Éthiopie: Des heurts à Addis-Abeba ce mardi suite à l'assassinat d'un célèbre chanteur oromo

Situation tendue en Éthiopie où depuis ce mardi matin des heurts sont notés à Addis-Abeba, la capitale.  Et selon les données de sites de surveillance du trafic, internet est également coupé dans plusieurs régions du pays.  Des faits qui interviennent quelques heures après l’assassinat d’un célèbre chanteur militant appartenant à l’ethnie Oromo.

Lundi 29 juin, Hachalu Hundessa, célèbre chanteur et activiste éthiopien est décédé dans un hôpital sis à Addis-Abeba, des suites d’assassinat. D’après la police, un ou plusieurs tireurs l’ont pris pour cible dans la rue, devant un complexe immobilier récent, dans une banlieue sud d’Addis-Abeba. Très vite, l’image de son corps sous une couverture a circulé sur les réseaux sociaux.

Âgé de 34 ans, Hundessa était une idole pour plusieurs éthiopiens notamment grâce à son militantisme affiché pour la cause du peuple oromo, groupe ethnique le plus important du pays. En effet, depuis 2004, des affrontements ont lieu de manière sporadique entre des groupes oromos et somalis à la frontière de leur région respective. En septembre 2017, ces combats, liés au conflit pour le contrôle de terres arables, ont donné lieu à des « tueries brutales » avec des centaines de morts et poussé des dizaines de milliers de personnes à fuir la zone où ils se déroulent.

Les populations exigent des funérailles nationales

Ce mardi matin, le corps d’Hachalu Hundessa devait être rapatrié dans son fief d’Ambo, à l’ouest d’Addis-Abeba.
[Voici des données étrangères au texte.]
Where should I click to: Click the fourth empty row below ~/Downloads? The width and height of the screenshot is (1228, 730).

Selon un témoignage, de jeunes oromos ont empêché son départ de l’hôpital et exigé des funérailles nationales pour celui qui est vu comme un martyr de la cause patriotique, renseigne RFI.

Depuis, la situation est particulièrement tendue. En plus de la coupure d’internet, les lignes téléphoniques sont difficilement joignables depuis l’extérieur du pays. Plusieurs ambassades ont fait état d’échauffourées dans plusieurs endroits de la ville, ainsi que dans la région de l’Oromiya.
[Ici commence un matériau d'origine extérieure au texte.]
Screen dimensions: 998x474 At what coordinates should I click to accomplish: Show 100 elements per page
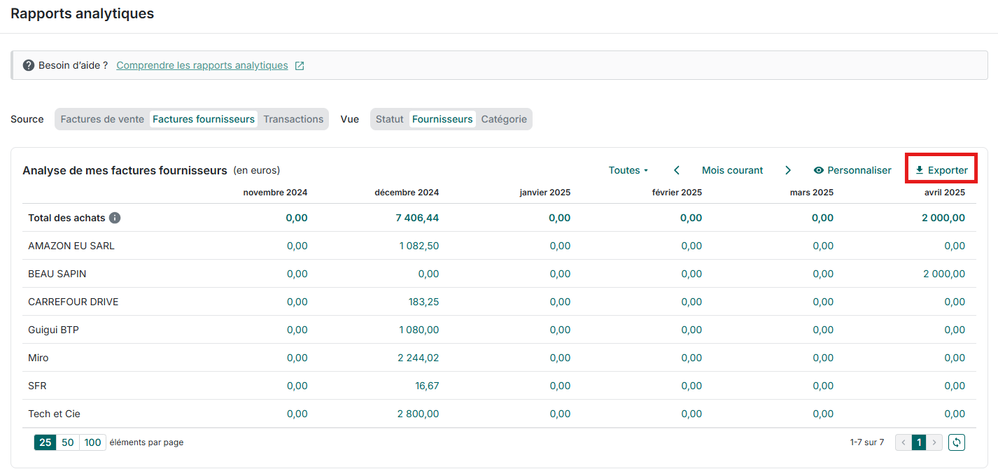coord(92,442)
Le Premier ministre Abiy Ahmed, lui-même oromo mais contesté au sein de sa nation d’origine, a aussitôt exprimé son « chagrin » devant la perte de « cette précieuse vie ». Il a ordonné un rapport d’enquête rapide, de même que la procureure générale éthiopienne, Adanech Abebe, qui a juré que « personne n’échapperait à la justice ».